___ Data to process

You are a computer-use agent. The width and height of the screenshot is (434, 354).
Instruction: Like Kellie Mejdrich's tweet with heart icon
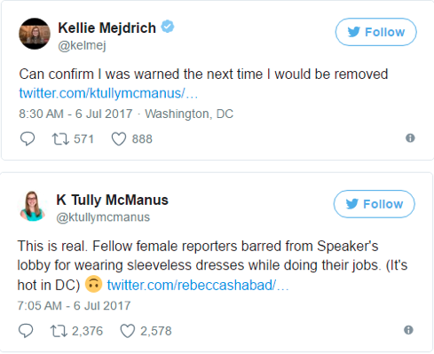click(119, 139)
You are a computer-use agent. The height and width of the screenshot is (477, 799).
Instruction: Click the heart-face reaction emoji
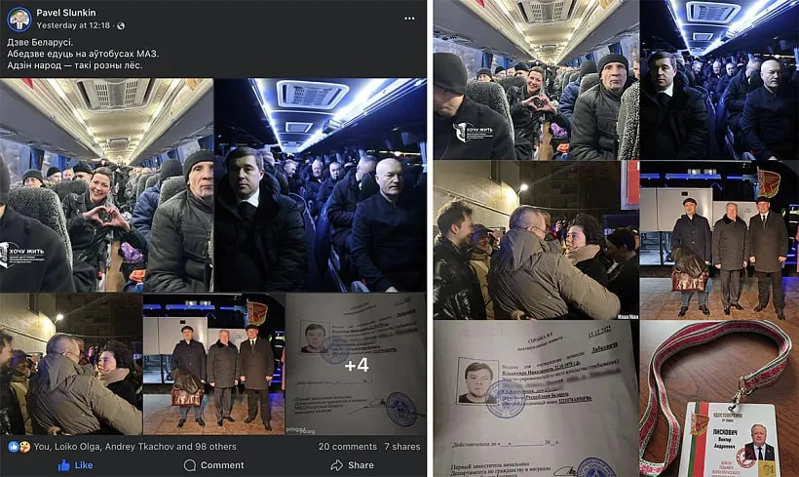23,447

______
___ Data to process

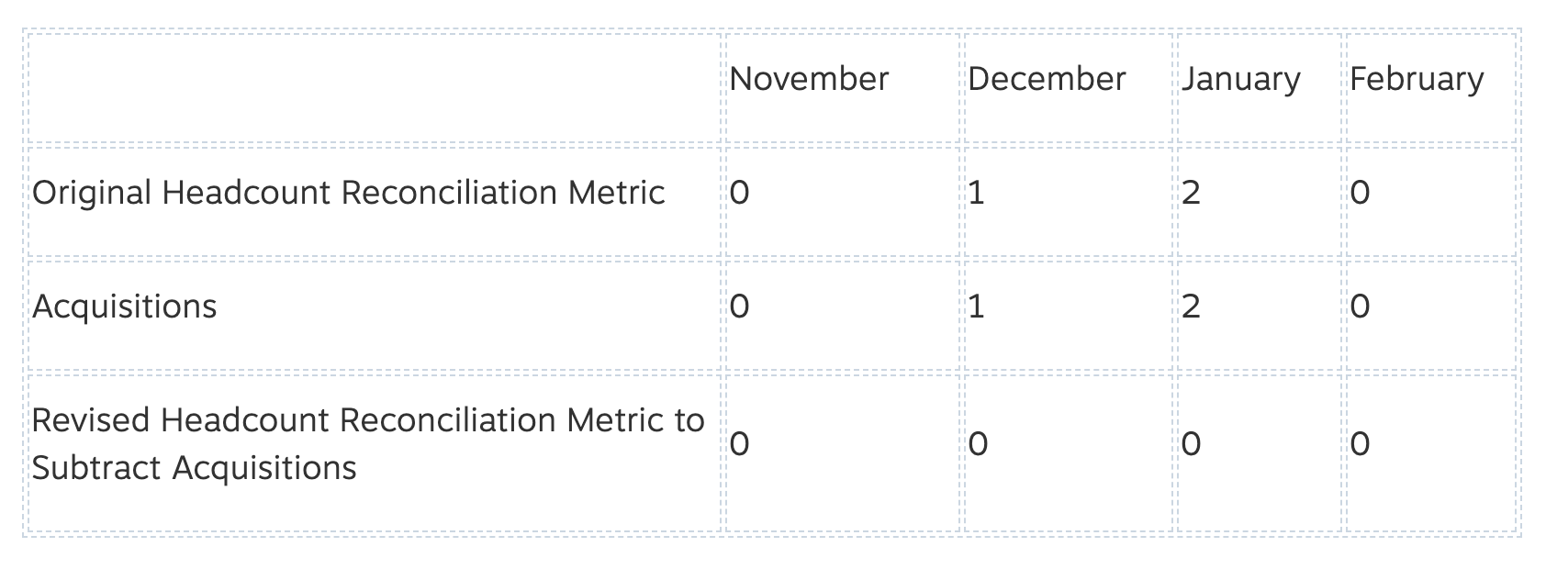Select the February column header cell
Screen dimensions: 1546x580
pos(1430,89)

______
___ Data to process

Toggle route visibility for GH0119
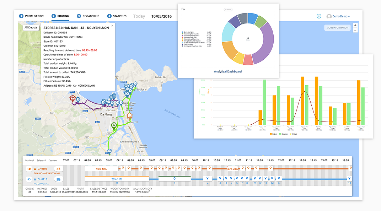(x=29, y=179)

______

To do – Present each line from the listing that holds the string "computer".

Result –
You are a computer-use agent. The width and height of the screenshot is (434, 354).
You are a computer-use agent. The height and width of the screenshot is (477, 799).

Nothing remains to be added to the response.